In Anwendung dieser Grundsätze ist für den vorliegenden Antrag auf Erlass einer einstweiligen Verfügung eine Zuständigkeit des angerufenen Gerichts nicht gegeben. Es handelt sich um eine Veröffentlichung mit einem eindeutigen Bezug zu München; diese ist auf der Webseite der Verfügungsklägerin auch unstreitig unter dem Button „Lokales“ zu lesen gewesen. Eine konkrete Beziehung zum Landgerichtsbezirk Gera ist nicht zu finden. Diese entsteht auch nicht dadurch, dass die Verfügungsklägerin auch in Thüringen Mitgliederverbände hat. Der Artikel richtet sich gerade nicht an ein überregionales Publikum. Es reicht angesichts der zitierten Entscheidungen gerade nicht aus, wenn irgendein Bezug herstellbar ist. Eine gezielte Diffamierung von Mitgliedern der Verfügungsklägerin in Thüringen ist ebenfalls nicht ersichtlich.

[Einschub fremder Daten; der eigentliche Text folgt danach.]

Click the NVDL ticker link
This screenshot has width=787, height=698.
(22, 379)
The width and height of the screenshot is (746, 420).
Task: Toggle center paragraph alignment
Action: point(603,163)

Es reicht insoweit auch nicht aus, wenn der Artikel in dem Thüringer Mitgliedsverband der Verfügungsklägerin diskutiert wird.

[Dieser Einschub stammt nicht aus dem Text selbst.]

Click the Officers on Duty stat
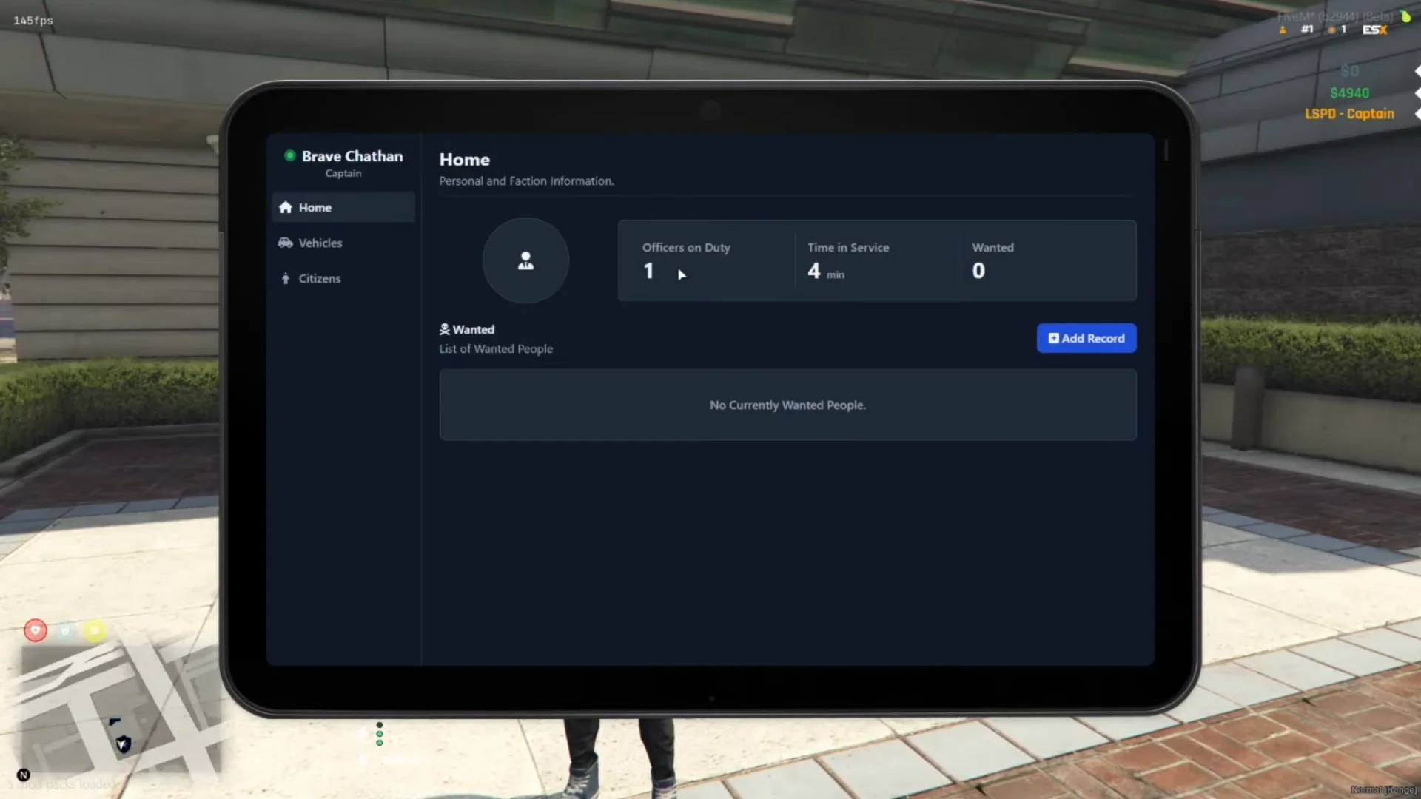(x=685, y=260)
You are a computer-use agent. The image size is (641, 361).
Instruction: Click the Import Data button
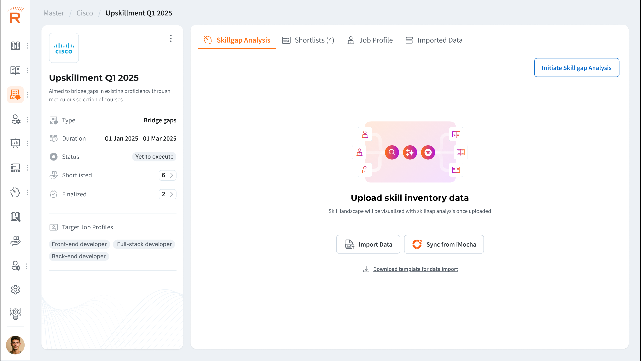(x=368, y=244)
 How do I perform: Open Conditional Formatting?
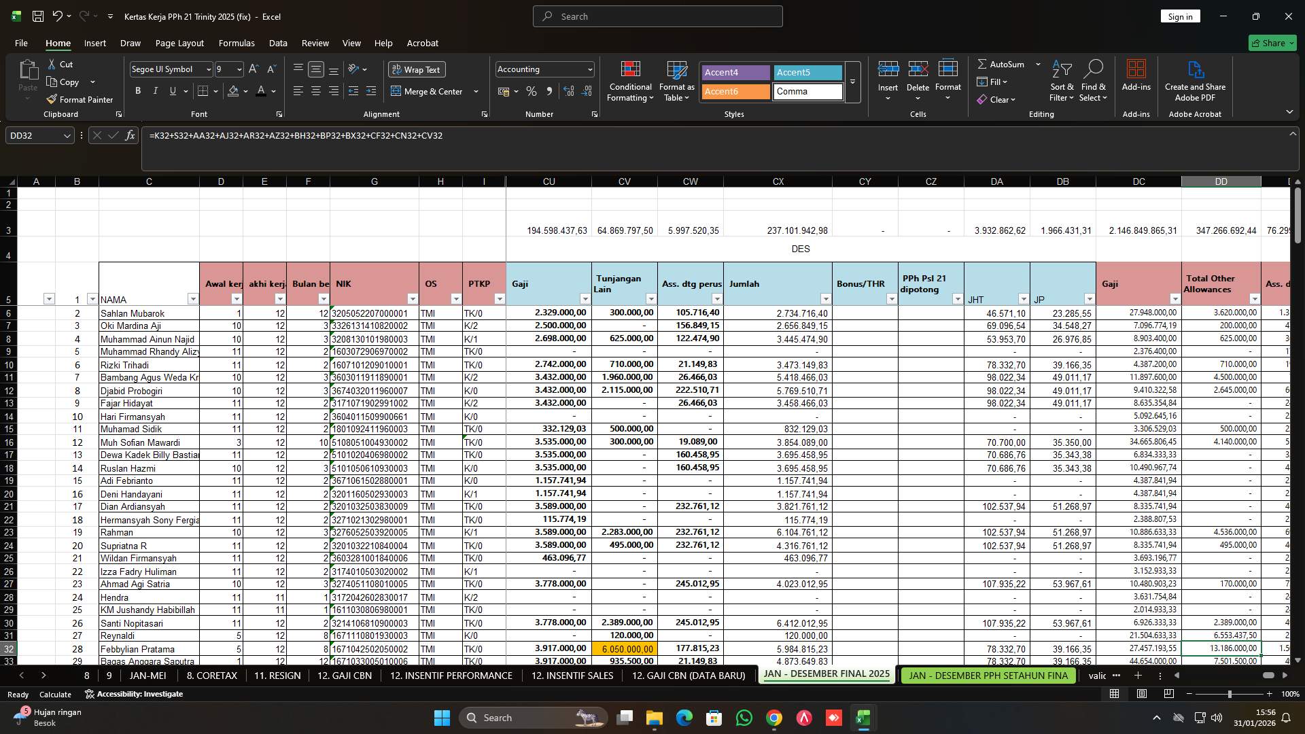[630, 82]
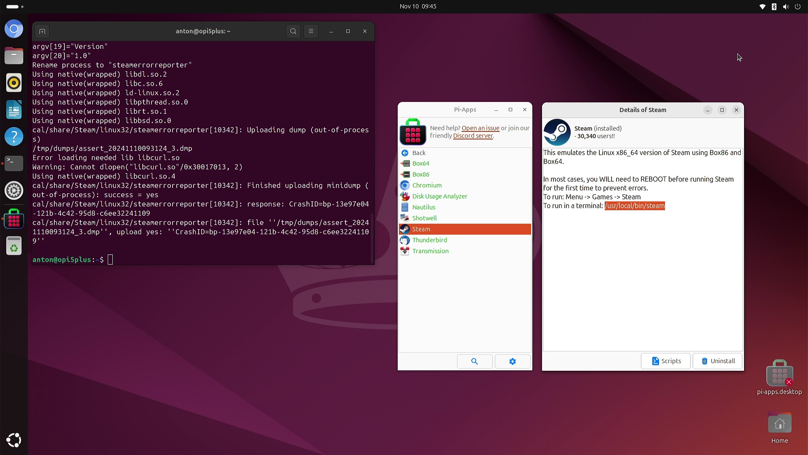Open the Show Applications Ubuntu button

tap(14, 440)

Auch dass der Artikel über die Suchmaschine „Google“ jederzeit und an jedem Ort abgerufen werden kann, reicht nach den dargelegten Grundsätzen nicht aus, um die örtliche Zuständigkeit des Landgerichts Gera zu begründen.

Da die Verfügungsklägerin auch nicht hilfsweise gemäß § 281 ZPO einen Verweisungsantrag gestellt hat, war die Berufung mit der Kostenfolge nach § 97 Abs. 1 ZPO zurückzuweisen.

Der Ausspruch der vorläufigen Vollstreckbarkeit beruht auf §§ 708Nr. 10, 711 oder 713 ZPO.

Gemäß § 542 Abs. 2 Satz 1 ZPO findet gegen dieses Urteil die Revision nicht statt.

Die Streitwertfestsetzung für das Berufungsverfahren beruht auf  §§ 3 ZPO, 47Abs. 1, 63 Abs. 2 GKG.